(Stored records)
———

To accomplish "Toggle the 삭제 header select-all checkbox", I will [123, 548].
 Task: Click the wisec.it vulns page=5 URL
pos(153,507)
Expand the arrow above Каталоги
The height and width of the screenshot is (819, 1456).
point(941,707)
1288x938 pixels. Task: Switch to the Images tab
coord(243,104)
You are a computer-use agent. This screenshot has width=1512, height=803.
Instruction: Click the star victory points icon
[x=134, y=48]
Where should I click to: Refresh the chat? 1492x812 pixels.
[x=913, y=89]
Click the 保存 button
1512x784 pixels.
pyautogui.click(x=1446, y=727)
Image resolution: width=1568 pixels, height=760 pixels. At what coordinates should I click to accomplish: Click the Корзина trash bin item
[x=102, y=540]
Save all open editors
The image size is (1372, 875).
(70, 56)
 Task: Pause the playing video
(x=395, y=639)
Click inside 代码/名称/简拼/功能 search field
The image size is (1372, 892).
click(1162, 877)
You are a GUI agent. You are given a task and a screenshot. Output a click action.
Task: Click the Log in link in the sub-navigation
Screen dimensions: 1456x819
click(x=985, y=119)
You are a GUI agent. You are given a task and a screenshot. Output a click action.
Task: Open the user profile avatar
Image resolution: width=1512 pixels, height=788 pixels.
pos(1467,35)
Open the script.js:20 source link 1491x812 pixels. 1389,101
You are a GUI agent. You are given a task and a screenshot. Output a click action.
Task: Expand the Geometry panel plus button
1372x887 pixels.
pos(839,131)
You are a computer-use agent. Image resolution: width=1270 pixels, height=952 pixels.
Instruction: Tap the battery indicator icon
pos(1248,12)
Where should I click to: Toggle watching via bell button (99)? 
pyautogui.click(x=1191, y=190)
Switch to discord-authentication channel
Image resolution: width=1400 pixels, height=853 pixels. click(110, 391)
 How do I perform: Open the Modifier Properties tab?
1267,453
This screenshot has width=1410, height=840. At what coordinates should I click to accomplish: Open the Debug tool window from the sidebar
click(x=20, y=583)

———

> [YOUR GOAL] Print out the records exactly as they were entered.

> [RESPONSE]
To accomplish "Toggle the 삭제 header select-all checkbox", I will [123, 548].
 Task: Click the wisec.it vulns page=5 URL
pos(153,507)
Expand the arrow above Каталоги
The height and width of the screenshot is (819, 1456).
point(941,707)
1288x938 pixels. Task: Switch to the Images tab
coord(243,104)
You are a computer-use agent. This screenshot has width=1512, height=803.
Instruction: Click the star victory points icon
[x=134, y=48]
Where should I click to: Refresh the chat? 1492x812 pixels.
[x=913, y=89]
Click the 保存 button
1512x784 pixels.
pyautogui.click(x=1446, y=727)
Image resolution: width=1568 pixels, height=760 pixels. At what coordinates should I click to accomplish: Click the Корзина trash bin item
[x=102, y=540]
Save all open editors
The image size is (1372, 875).
(70, 56)
 Task: Pause the playing video
(x=395, y=639)
Click inside 代码/名称/简拼/功能 search field
The image size is (1372, 892).
click(1162, 877)
You are a GUI agent. You are given a task and a screenshot. Output a click action.
Task: Click the Log in link in the sub-navigation
Screen dimensions: 1456x819
click(x=985, y=119)
You are a GUI agent. You are given a task and a screenshot. Output a click action.
Task: Open the user profile avatar
Image resolution: width=1512 pixels, height=788 pixels.
pos(1467,35)
Open the script.js:20 source link 1491x812 pixels. 1389,101
You are a GUI agent. You are given a task and a screenshot. Output a click action.
Task: Expand the Geometry panel plus button
1372x887 pixels.
pos(839,131)
You are a computer-use agent. Image resolution: width=1270 pixels, height=952 pixels.
Instruction: Tap the battery indicator icon
pos(1248,12)
Where should I click to: Toggle watching via bell button (99)? 
pyautogui.click(x=1191, y=190)
Switch to discord-authentication channel
Image resolution: width=1400 pixels, height=853 pixels. click(110, 391)
 How do I perform: Open the Modifier Properties tab?
1267,453
This screenshot has width=1410, height=840. At what coordinates should I click to accomplish: Open the Debug tool window from the sidebar
click(x=20, y=583)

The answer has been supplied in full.